> **What you are asked to do**
Retype the whole listing, character for character.

--------------------------------

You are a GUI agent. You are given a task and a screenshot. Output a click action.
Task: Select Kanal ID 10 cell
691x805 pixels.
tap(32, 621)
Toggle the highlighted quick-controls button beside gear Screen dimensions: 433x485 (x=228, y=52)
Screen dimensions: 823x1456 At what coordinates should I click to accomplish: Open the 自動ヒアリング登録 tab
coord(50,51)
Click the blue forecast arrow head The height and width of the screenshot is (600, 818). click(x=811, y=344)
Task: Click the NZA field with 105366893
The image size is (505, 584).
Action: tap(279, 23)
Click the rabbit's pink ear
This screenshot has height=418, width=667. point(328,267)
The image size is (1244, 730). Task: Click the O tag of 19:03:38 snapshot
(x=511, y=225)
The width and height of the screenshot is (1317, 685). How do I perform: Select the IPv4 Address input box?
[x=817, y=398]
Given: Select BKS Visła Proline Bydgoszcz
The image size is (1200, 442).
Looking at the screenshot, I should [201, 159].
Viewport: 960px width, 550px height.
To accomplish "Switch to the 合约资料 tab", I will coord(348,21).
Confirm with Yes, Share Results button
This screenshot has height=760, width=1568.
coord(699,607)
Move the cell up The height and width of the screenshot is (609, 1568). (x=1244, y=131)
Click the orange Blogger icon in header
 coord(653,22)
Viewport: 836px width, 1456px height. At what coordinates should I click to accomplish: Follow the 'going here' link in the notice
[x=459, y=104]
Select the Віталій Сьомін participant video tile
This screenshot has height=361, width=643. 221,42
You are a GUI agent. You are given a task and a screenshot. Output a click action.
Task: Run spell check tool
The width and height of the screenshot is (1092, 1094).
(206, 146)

--------------------------------

> **Result of this task**
You are a GUI agent. You are given a task and a screenshot. Output a click action.
Task: Select Kanal ID 10 cell
691x805 pixels.
tap(32, 621)
Toggle the highlighted quick-controls button beside gear Screen dimensions: 433x485 (x=228, y=52)
Screen dimensions: 823x1456 At what coordinates should I click to accomplish: Open the 自動ヒアリング登録 tab
coord(50,51)
Click the blue forecast arrow head The height and width of the screenshot is (600, 818). click(x=811, y=344)
Task: Click the NZA field with 105366893
The image size is (505, 584).
Action: tap(279, 23)
Click the rabbit's pink ear
This screenshot has height=418, width=667. point(328,267)
The image size is (1244, 730). Task: Click the O tag of 19:03:38 snapshot
(x=511, y=225)
The width and height of the screenshot is (1317, 685). How do I perform: Select the IPv4 Address input box?
[x=817, y=398]
Given: Select BKS Visła Proline Bydgoszcz
The image size is (1200, 442).
Looking at the screenshot, I should [201, 159].
Viewport: 960px width, 550px height.
To accomplish "Switch to the 合约资料 tab", I will coord(348,21).
Confirm with Yes, Share Results button
This screenshot has height=760, width=1568.
coord(699,607)
Move the cell up The height and width of the screenshot is (609, 1568). (x=1244, y=131)
Click the orange Blogger icon in header
 coord(653,22)
Viewport: 836px width, 1456px height. At what coordinates should I click to accomplish: Follow the 'going here' link in the notice
[x=459, y=104]
Select the Віталій Сьомін participant video tile
This screenshot has height=361, width=643. 221,42
You are a GUI agent. You are given a task and a screenshot. Output a click action.
Task: Run spell check tool
The width and height of the screenshot is (1092, 1094).
(206, 146)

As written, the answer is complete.